However, atropine antidotes were successfully used in several cases of eserine poisoning, and
vice versa
. Two cases of mass Calabar bean poisoning occurred in Britain, the first of these in 1864 and the second in 1871. Despite the best efforts of the king in Calabar, some beans were smuggled out of the country and brought to Britain on ships. Some of the beans were dropped at Liverpool docks during the unloading process, where they were found by some children, who ate them. A total of 57 children became ill, but all but one were saved through prompt treatment with atropine. Even if atropine is not immediately available, the patient can be supported with artificial respiration.

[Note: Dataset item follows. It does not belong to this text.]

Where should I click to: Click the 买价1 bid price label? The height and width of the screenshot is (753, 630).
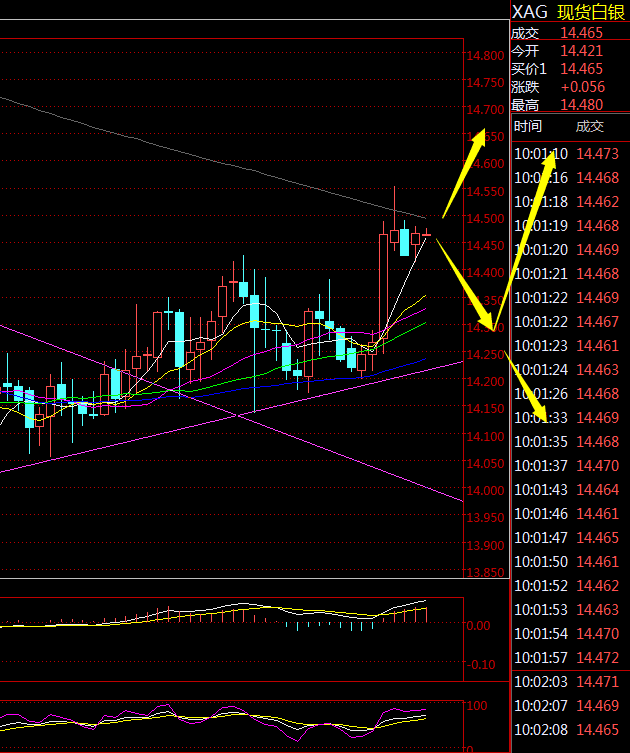(x=529, y=69)
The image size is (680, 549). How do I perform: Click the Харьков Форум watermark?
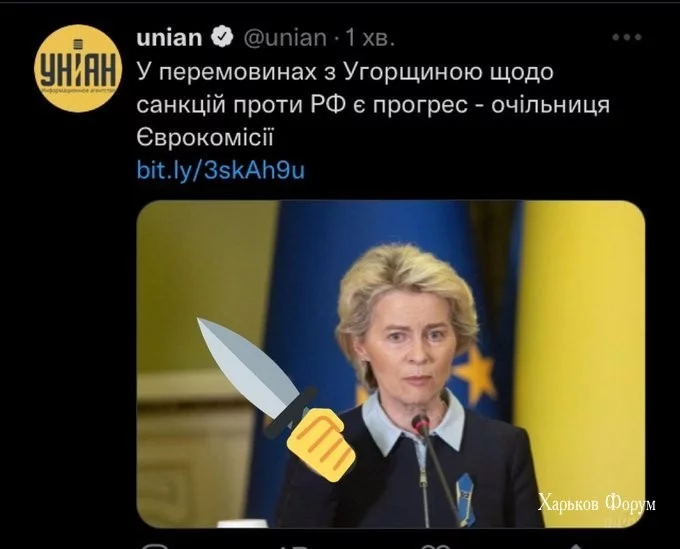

Mrs Franklin seems to have been particularly unfortunate.
The main symptoms exhibited by the children at the Liverpool docks, and presumably by Mrs Franklin in
Curtain
, were tremors, involuntary defecation and urination, pinpoint pupils, difficulty in breathing and a slow pulse. The Liverpool children were apparently quite docile and far from distressed by their situation, and they did not cry or seem unduly agitated during their time in hospital. This supports earlier descriptions of the painless effects of this poison. Individually, the poisoning symptoms can be attributed to a wide variety of diseases and toxins, but this combination is characteristic of eserine and related compounds.
How exactly eserine produced these effects on the body was unknown to Victorian scientists, but there was a lot of speculation. For example, the tremors were clearly the result of interference with the nerves, but was this a result of direct action on the spinal cord or a secondary effect as a consequence of interaction with nerve endings? These scientists were working at a time when the mechanisms of nerve function
were still a mystery, so it is hardly surprising that they struggled to explain how eserine interacted with the body. When the mechanism of nervous signalling was determined in the 1920s, eserine provided scientists with vital clues to solving the mystery.